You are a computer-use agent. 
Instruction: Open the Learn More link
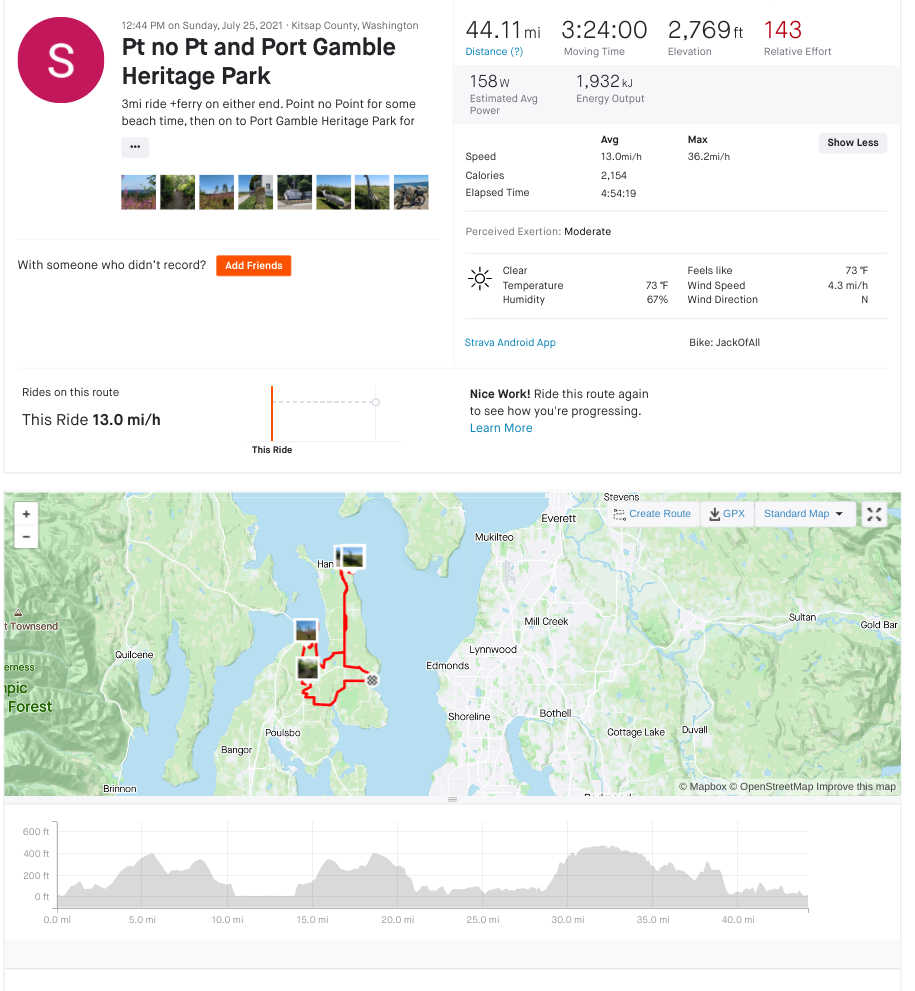(501, 428)
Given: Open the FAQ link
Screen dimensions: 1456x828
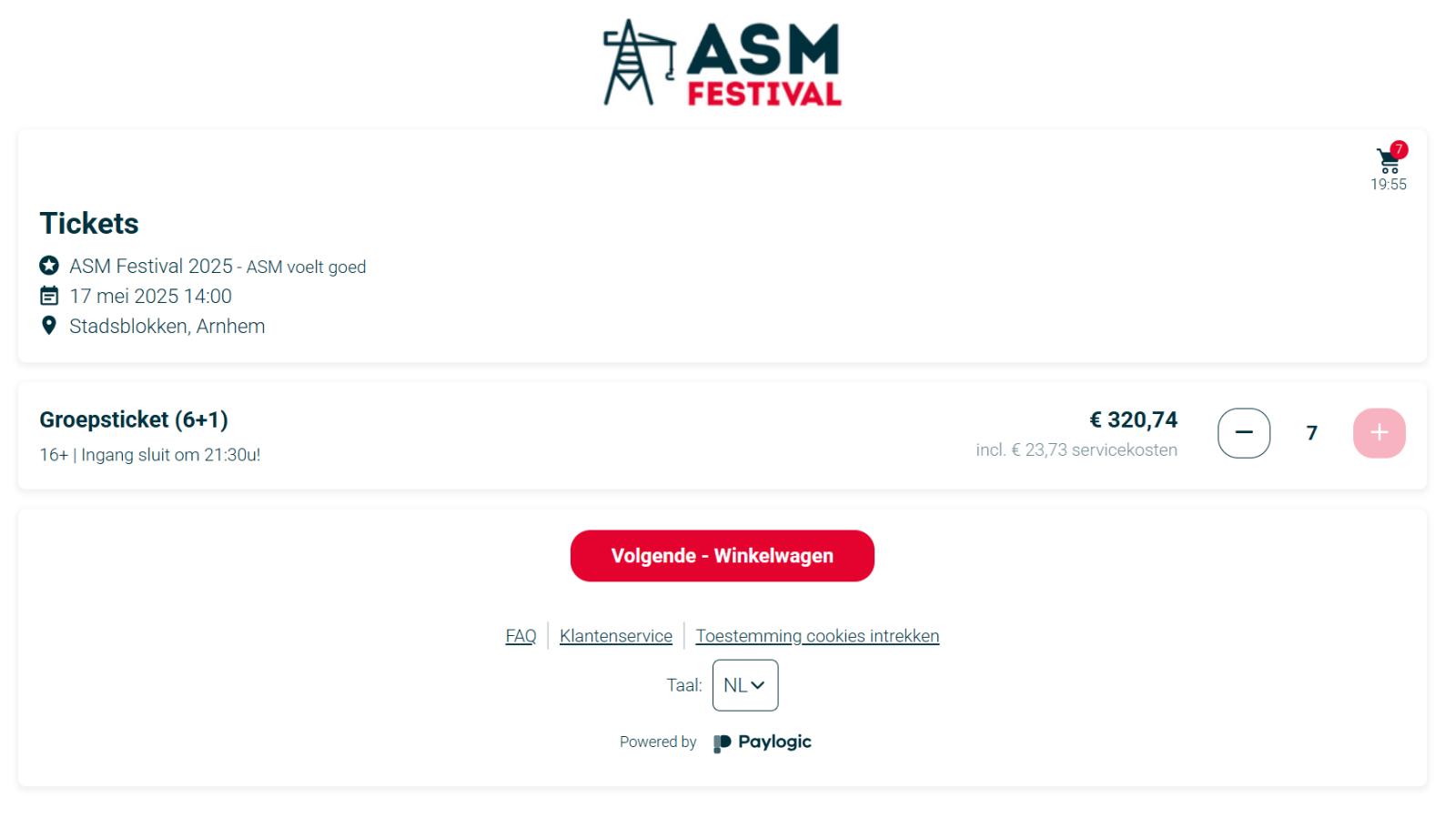Looking at the screenshot, I should tap(521, 636).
================
# About this exercise
With the images omitted, retype the records above exactly.

# Expected output
You are a computer-use agent. 
Instruction: Open the Learn More link
(501, 428)
Given: Open the FAQ link
Screen dimensions: 1456x828
Looking at the screenshot, I should tap(521, 636).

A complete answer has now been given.